Performance of the States

  • Only West Bengal was successful in coming out of the  list of 10 poorest state list prepared in  2015/16.
  • The other 9 poorest states of India are Bihar, Jharkhand, Meghalaya, Madhya Pradesh, Uttar Pradesh, Assam, Odisha, Chhattisgarh and Rajasthan.
  • Across states and union territories the fastest reduction of poverty in relative terms was in Goa, followed by Jammu and Kashmir, Andhra Pradesh, Chhattisgarh and Rajasthan.

What is Multidimensional poverty Index? 

  • Multidimensional poverty assessments aim to measure the non-income based dimensions of poverty, to provide a more comprehensive assessment of the extent of poverty and deprivation.
  • The Index measures a person’s deprivation across three dimensions and 10 indicators:  health (child mortality, nutrition), education (years of schooling, enrollment), and living standards (water, sanitation, electricity, cooking fuel, and assets). 
  • It first identifies which of these 10 deprivations each household experiences, then identifies households as poor if they suffer deprivations across one -third or more of the weighted indicators.
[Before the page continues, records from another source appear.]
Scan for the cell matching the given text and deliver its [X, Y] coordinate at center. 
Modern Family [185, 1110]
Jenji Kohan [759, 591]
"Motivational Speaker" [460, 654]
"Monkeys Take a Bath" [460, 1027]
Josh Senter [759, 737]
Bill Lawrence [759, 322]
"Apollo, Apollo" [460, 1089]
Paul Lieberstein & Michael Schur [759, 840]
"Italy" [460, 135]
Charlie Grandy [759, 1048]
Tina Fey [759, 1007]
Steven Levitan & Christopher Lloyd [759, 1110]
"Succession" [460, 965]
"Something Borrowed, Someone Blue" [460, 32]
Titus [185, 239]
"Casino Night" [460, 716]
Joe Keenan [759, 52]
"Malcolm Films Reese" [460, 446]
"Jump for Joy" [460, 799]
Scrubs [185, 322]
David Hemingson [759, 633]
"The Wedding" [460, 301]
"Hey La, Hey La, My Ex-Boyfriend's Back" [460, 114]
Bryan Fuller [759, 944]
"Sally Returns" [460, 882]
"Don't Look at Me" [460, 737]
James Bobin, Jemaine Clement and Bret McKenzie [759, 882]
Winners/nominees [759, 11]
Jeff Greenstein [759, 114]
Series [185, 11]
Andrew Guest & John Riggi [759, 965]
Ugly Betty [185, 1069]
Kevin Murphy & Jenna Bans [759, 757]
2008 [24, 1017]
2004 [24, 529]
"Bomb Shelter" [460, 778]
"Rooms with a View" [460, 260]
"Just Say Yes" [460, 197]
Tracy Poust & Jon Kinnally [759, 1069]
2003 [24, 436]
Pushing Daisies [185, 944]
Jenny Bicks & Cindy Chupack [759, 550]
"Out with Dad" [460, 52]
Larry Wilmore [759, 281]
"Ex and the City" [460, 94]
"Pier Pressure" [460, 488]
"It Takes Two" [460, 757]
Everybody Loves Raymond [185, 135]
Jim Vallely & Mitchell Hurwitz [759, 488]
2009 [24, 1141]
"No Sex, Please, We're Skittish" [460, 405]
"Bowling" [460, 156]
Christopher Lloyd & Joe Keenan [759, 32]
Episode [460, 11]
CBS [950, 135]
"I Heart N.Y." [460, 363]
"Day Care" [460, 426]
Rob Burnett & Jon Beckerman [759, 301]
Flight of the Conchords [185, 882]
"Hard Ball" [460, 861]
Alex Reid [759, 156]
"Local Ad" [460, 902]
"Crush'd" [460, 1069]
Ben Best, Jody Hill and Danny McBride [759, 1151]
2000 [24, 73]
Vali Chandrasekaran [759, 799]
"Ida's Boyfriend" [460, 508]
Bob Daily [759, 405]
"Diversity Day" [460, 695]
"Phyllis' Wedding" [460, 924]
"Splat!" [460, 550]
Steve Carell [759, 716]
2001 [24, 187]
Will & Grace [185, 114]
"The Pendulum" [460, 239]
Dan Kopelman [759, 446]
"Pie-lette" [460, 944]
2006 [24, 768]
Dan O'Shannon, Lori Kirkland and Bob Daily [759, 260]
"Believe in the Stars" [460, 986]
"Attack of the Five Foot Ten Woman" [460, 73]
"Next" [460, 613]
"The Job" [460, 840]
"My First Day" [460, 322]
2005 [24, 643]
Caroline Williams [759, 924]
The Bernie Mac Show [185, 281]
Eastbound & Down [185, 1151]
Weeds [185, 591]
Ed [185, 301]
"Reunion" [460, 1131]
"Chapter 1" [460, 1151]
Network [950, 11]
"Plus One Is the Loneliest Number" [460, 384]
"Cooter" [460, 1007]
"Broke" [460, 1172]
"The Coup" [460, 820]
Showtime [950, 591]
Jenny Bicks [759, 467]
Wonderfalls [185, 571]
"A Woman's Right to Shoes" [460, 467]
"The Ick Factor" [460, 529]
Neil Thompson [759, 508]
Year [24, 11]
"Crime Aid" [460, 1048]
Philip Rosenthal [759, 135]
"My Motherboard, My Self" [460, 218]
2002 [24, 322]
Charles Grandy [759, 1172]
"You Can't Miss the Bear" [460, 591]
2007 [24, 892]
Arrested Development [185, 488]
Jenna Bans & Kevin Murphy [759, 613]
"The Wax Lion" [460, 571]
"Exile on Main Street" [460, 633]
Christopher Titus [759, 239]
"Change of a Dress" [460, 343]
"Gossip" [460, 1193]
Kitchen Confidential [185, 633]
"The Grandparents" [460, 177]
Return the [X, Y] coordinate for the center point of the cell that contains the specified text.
The Index reflects deprivations on the following indicators:

  1. Adult(under 70 years) or child  being malnourished
  2. Death of any Child (under age of 18 years) within the household in the  last 5 years
  3. No household member aged above 6 years has completed at least six years of schooling 
  4. Disrupted or curtailed schooling (a minimum of years 1-8)
  5. Any child of the family who is not attending  school upto the age at which he/she would have  completed class eight study
  6. Lack of access to safe drinking water
  7. Lack of access to basic sanitation services
  8. Lack of access to clean cooking fuel
  9. Lack of basic modern assets (radio, TV, telephone, computer, bike, motorbike, etc.)
  10. Lack of access to reliable electricity

United Nations Development Programme (UNDP)
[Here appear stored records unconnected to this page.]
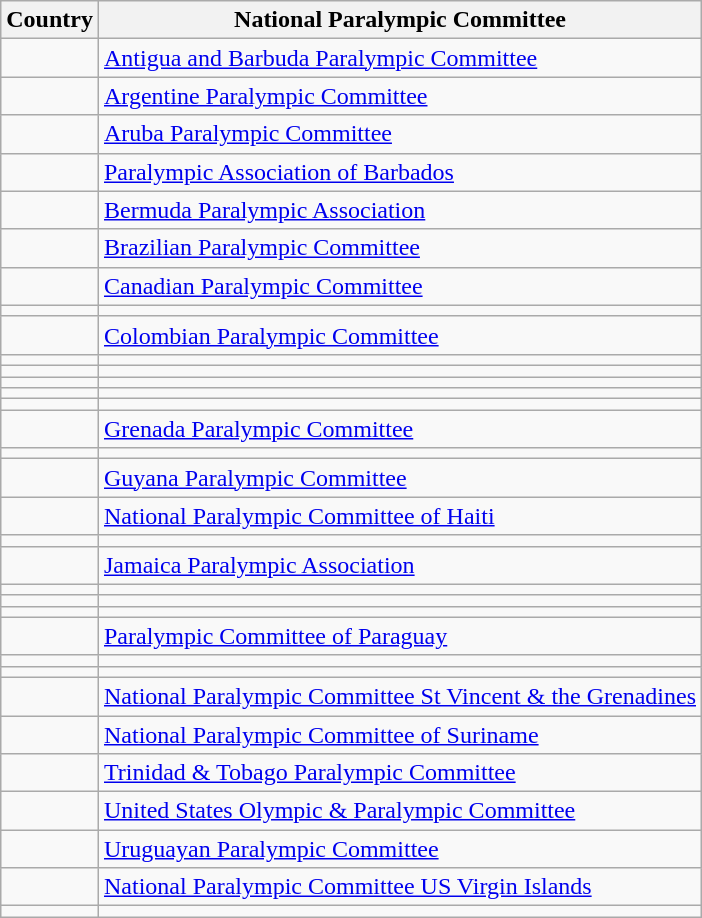
Uruguayan Paralympic Committee [400, 849]
Jamaica Paralympic Association [400, 565]
Country [50, 20]
Trinidad & Tobago Paralympic Committee [400, 773]
Guyana Paralympic Committee [400, 478]
Paralympic Association of Barbados [400, 172]
United States Olympic & Paralympic Committee [400, 811]
Paralympic Committee of Paraguay [400, 636]
Brazilian Paralympic Committee [400, 248]
Canadian Paralympic Committee [400, 286]
Aruba Paralympic Committee [400, 134]
Antigua and Barbuda Paralympic Committee [400, 58]
Grenada Paralympic Committee [400, 429]
Colombian Paralympic Committee [400, 335]
Bermuda Paralympic Association [400, 210]
National Paralympic Committee US Virgin Islands [400, 887]
National Paralympic Committee [400, 20]
Argentine Paralympic Committee [400, 96]
National Paralympic Committee St Vincent & the Grenadines [400, 696]
National Paralympic Committee of Haiti [400, 516]
National Paralympic Committee of Suriname [400, 735]
Determine the (x, y) coordinate at the center of the cell enclosing the given text.  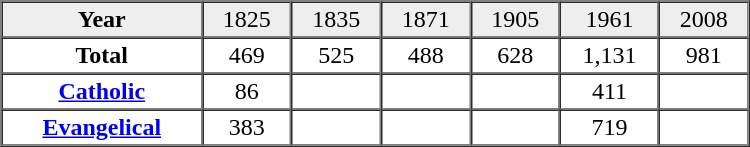
Evangelical (102, 128)
86 (247, 92)
628 (516, 56)
Year (102, 20)
1871 (426, 20)
1961 (610, 20)
488 (426, 56)
383 (247, 128)
1,131 (610, 56)
Catholic (102, 92)
469 (247, 56)
1835 (336, 20)
411 (610, 92)
981 (704, 56)
2008 (704, 20)
Total (102, 56)
1825 (247, 20)
719 (610, 128)
525 (336, 56)
1905 (516, 20)
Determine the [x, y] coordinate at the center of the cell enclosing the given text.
It was set up by the United Nation General Assembly on 22 November 1965. 

It help the countries in developing their own solutions  on the issues of; 

  •  Sustainable Development,
  • Democratic governance and peace building,  and 
  • Climate and Disaster resilience.  

Headquarters: New York City, United States 

Reports 

  • It publishes a Human Development Report every year.
  • It also publishes the Multidimensional Poverty Index with the Oxford Poverty and Human Development Initiative.